В нашем районе действовал отряд повстанцев под руководством сына учительницы (ее фамилию я не знал) из Залищанского района. Звали этого вожака Роман-Богдан-Лев (в Галичине тогда было принято к имени человека присовокуплять имена его отца и деда). Однажды, то ли в 1946, то ли в 1947 году, его отряд по пятам преследовали так называемые «ястребки», задачей которых было искоренение повстанческого движения. Повстанцы намеревались прорваться в Залищанский район, Тернопольской области. Но переход из Буковины в Галичину в наших местах можно было осуществить только по узкой тропинке, вьющейся по скалистому берегу и ведущей в наш монастырь. А затем, пройдя через территорию нашего монастыря, надо было перебраться через Днестр.
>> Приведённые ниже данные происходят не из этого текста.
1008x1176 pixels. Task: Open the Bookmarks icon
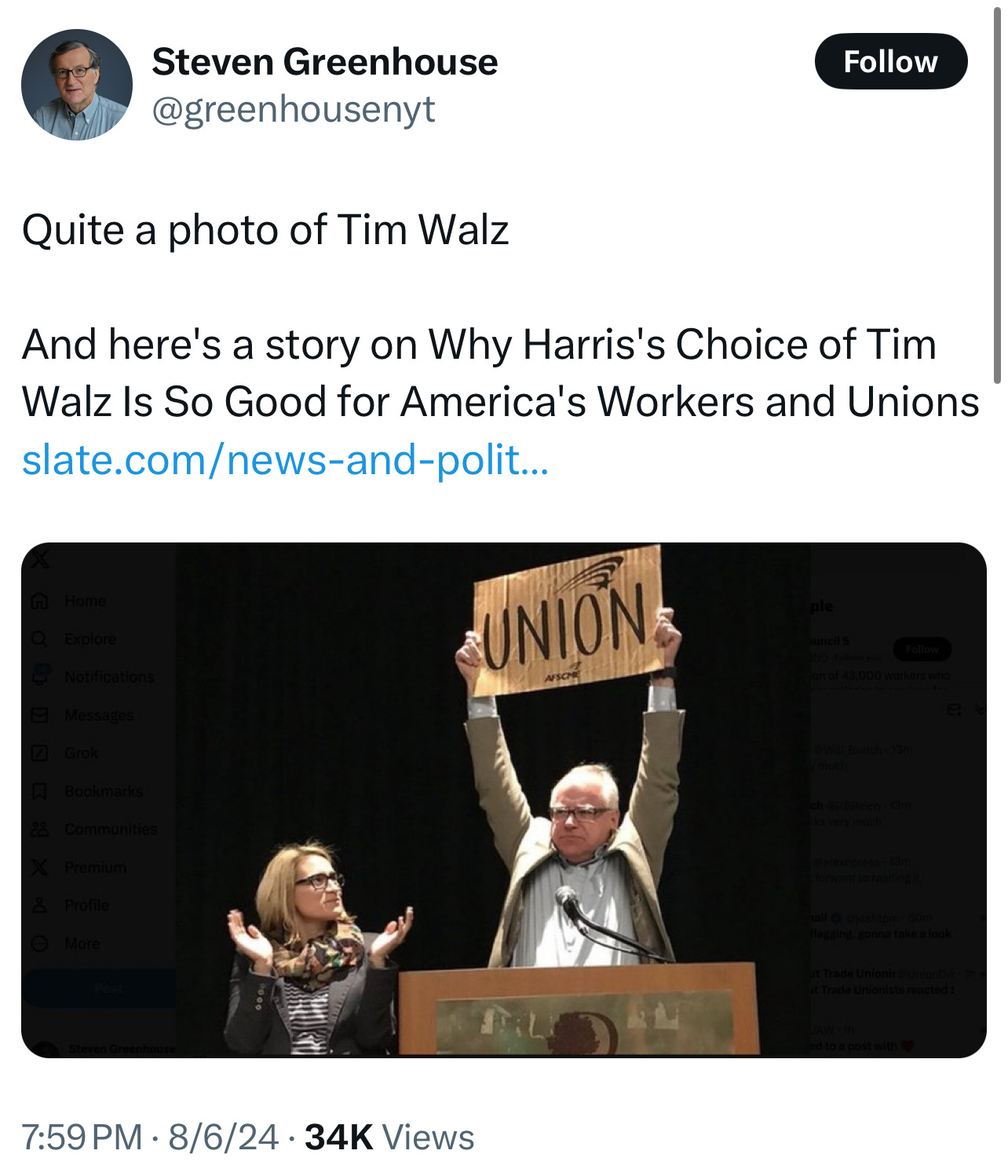(x=39, y=791)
И вот, в конце марта из кустов, росших вокруг нашей обители, ко мне подошел человек и, разъяснив ситуацию, попросил спрятать повстанцев в монастыре. На долгие раздумья у меня не было времени. Тогда отказать в чем бы то ни было, каким бы то ни было вооруженным людям было смерти подобно. Кроме того, на кон ставилось не только моя жизнь, но и жизнь всех насельников нашего монастыря. И, наконец, со стародавних времен и вплоть до наших дней велось и ведется так, что храмы и монастыри служили и служат убежищами для всех гонимых и преследуемых.
Короче говоря, для того, чтобы предотвратить жестокую резню, мы с иеромонахом Антонием спрятали повстанцев в неотапливаемой колокольне. Не прошло и часа, как в монастыре появился отряд «ястребков» во главе с подполковником. Надо отметить, что он, Царство ему Небесное, был умным и порядочным человеком. Он не раз говорил: «Не надо людей уничтожать, не надо безрассудно стрелять, надо стараться обходиться без кровопролития».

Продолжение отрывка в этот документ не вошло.